Since $V^*$ is the initial vector space equipped with a homomorphism $V^* \otimes V \to K$, the question is closely connected to this question about geometric pictures for tensor products. But it also has no full answer yet.
I would suggest the following: If $K=\mathbb{R}$ and $V$ is a finite-dimensional vector space equipped with an inner product $\langle-,- \rangle$ (for example $V=\mathbb{R}^n$ with the standard product), then we may identify $V^*$ canonically with $V$ via $v \mapsto \langle v,-\rangle$. The operation $W \mapsto W^o$ corresponds to the orthogonal complement $W \mapsto W^{\perp}$, for which we have a good geometric picture. We have $W \subseteq W'$ iff $W'^\perp \subseteq W^\perp$, and $\dim(W^\perp)=\dim(V)-\dim(W)$. Thus, $\langle -,- \rangle$ makes it possible to define an "inner duality" of $V$ in the sense that $V$ becomes dual to itsself. For example, lines correspond to hyperplanes.

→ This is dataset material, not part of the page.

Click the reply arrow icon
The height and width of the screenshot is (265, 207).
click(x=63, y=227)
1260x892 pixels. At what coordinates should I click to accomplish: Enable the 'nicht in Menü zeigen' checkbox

If $K$ is arbitrary and $V$ is a finite-dimensional vector space over $K$, then we have no canonical duality between $V$ and itsself. But $V$ is dual to another vector space, namely its dual vector space $V^*$ (this also motivates the terminology). Thus, there is a non-degenerate bilinear form $V^* \times V \to K$, namely $(\omega,v) \mapsto \omega(v)$ when you construct $V^*$ as $\hom_K(V,K)$. For $W \subseteq V$ we can still define the orthogonal complement $W^\perp \subseteq V^*$ with respect to this form. These orthogonal complements behave as above. Thus we may borrow our geometric intuition from the inner product case.